::: DATASET ROWS :::
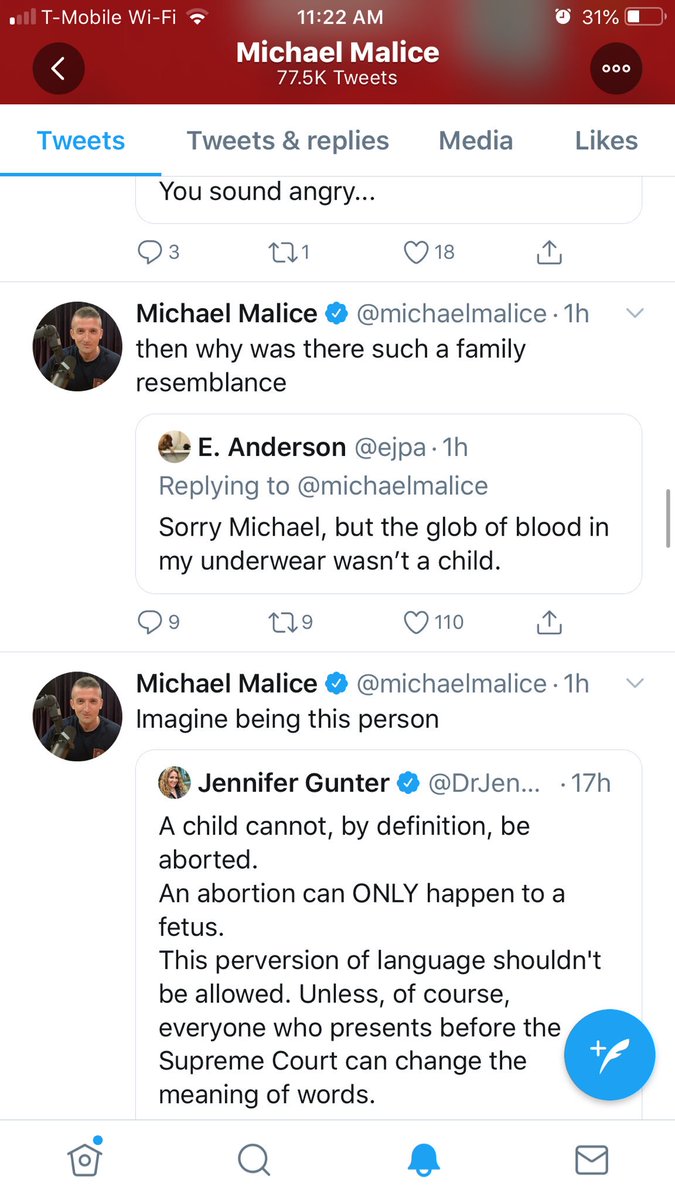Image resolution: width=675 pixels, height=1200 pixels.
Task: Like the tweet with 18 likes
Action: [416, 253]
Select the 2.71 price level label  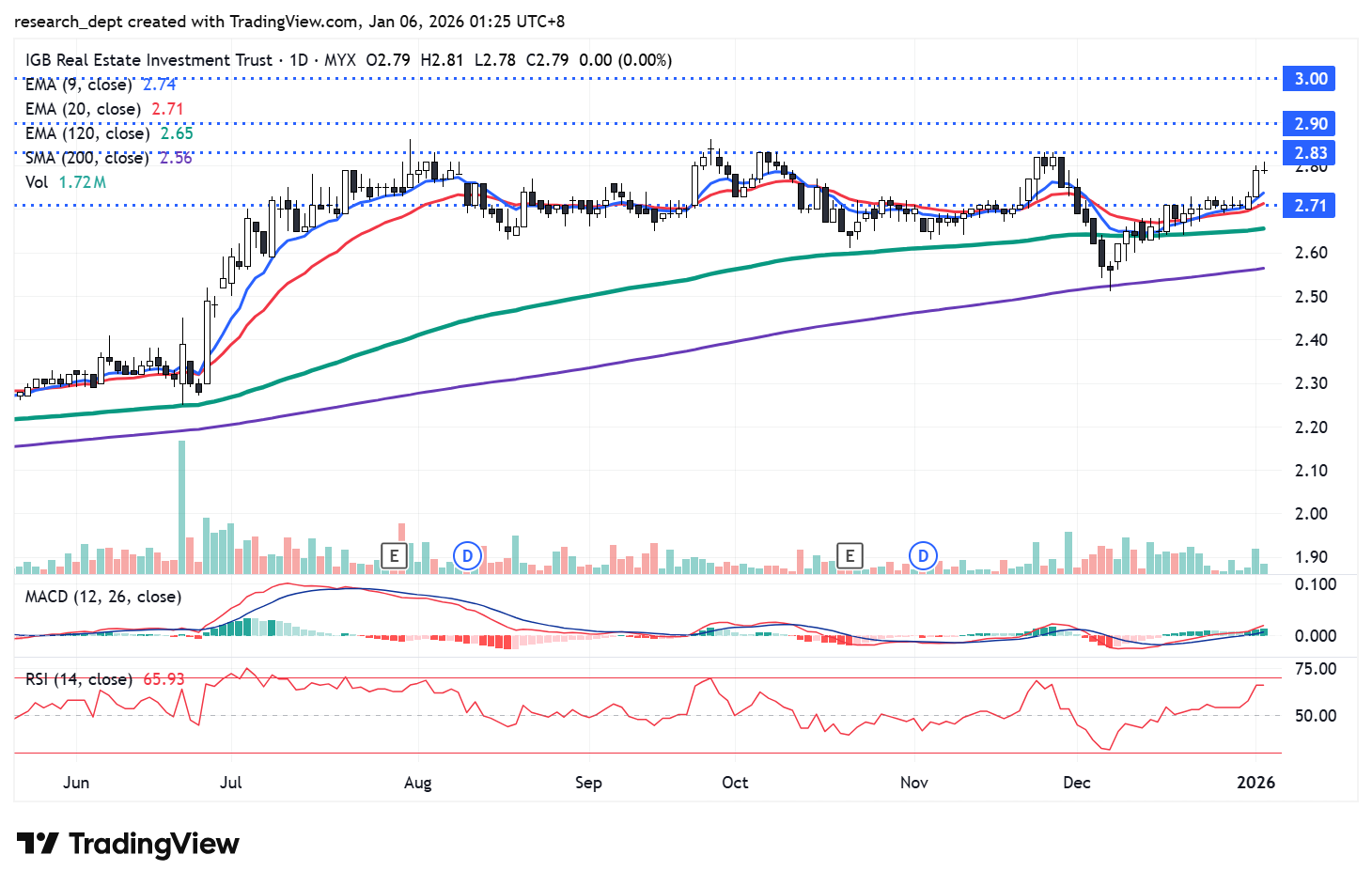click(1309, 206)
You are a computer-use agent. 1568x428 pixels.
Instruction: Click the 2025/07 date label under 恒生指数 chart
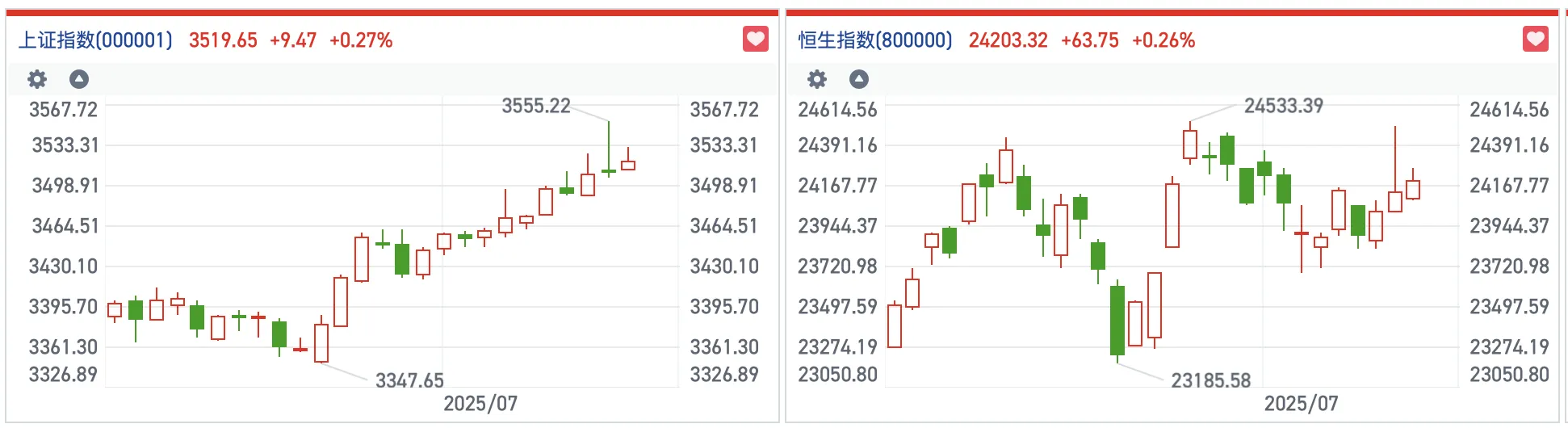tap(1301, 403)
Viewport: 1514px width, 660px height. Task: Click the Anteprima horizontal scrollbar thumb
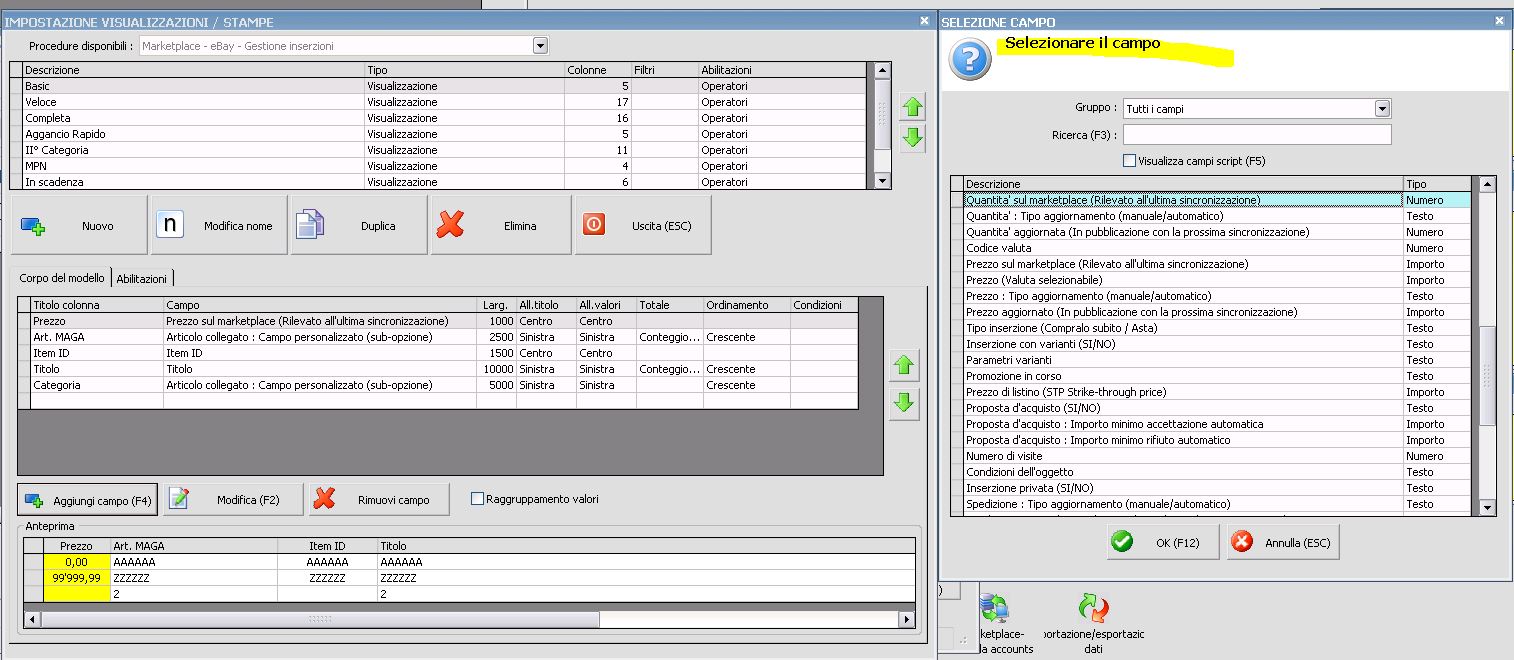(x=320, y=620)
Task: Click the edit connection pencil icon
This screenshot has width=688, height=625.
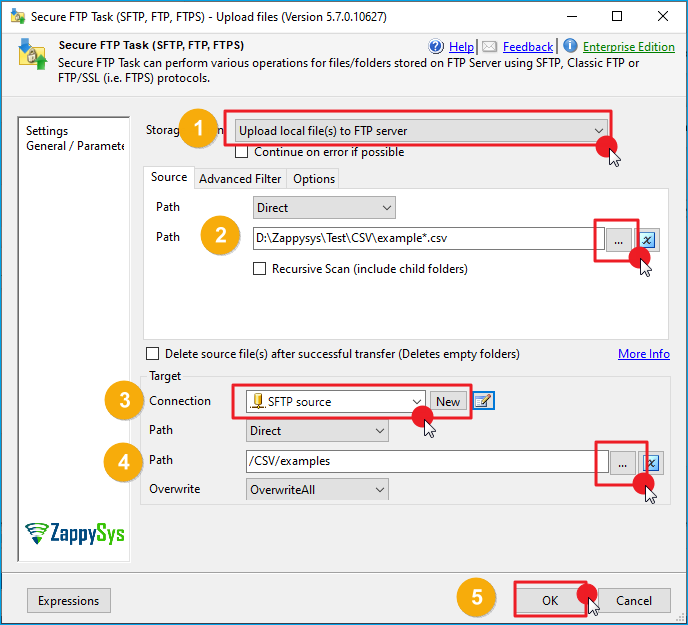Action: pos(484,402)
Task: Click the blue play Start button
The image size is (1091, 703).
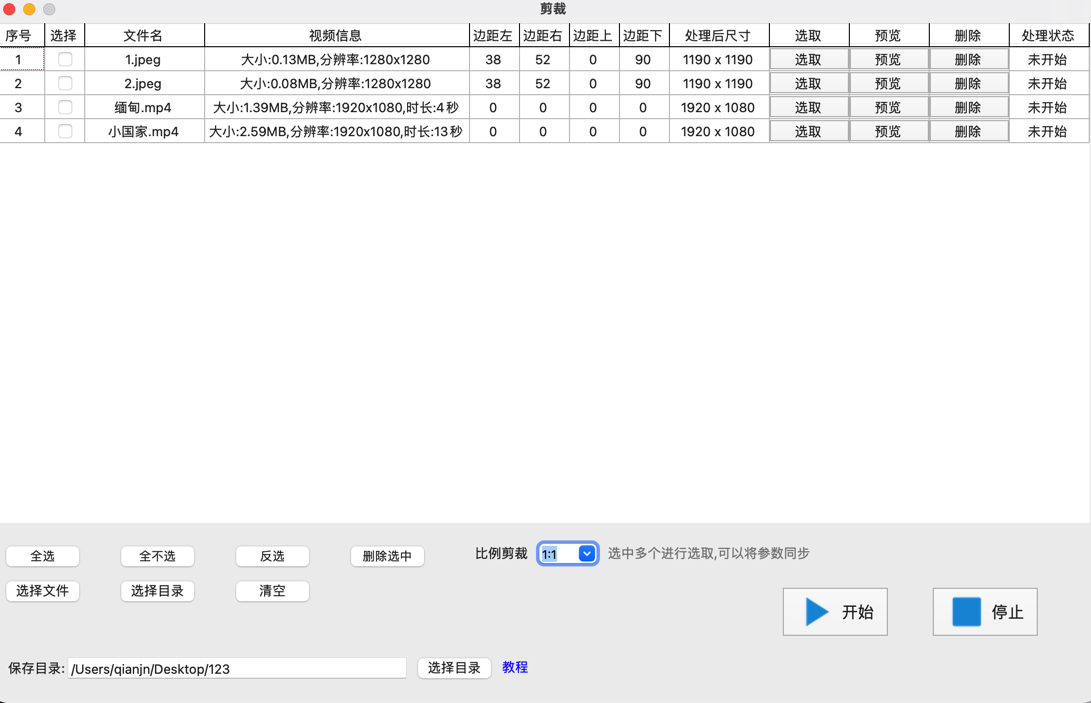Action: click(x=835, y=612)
:::
WHAT THE TASK ASKS →
Write out everything from the line containing "Viewport: 1514px width, 660px" down to the final line above, word for word, and leave the pictures out.

WRITTEN REPLY →
Viewport: 1514px width, 660px height. Task: Click the Anteprima horizontal scrollbar thumb
(x=320, y=620)
Task: Click the edit connection pencil icon
This screenshot has width=688, height=625.
Action: pos(484,402)
Task: Click the blue play Start button
The image size is (1091, 703).
Action: click(x=835, y=612)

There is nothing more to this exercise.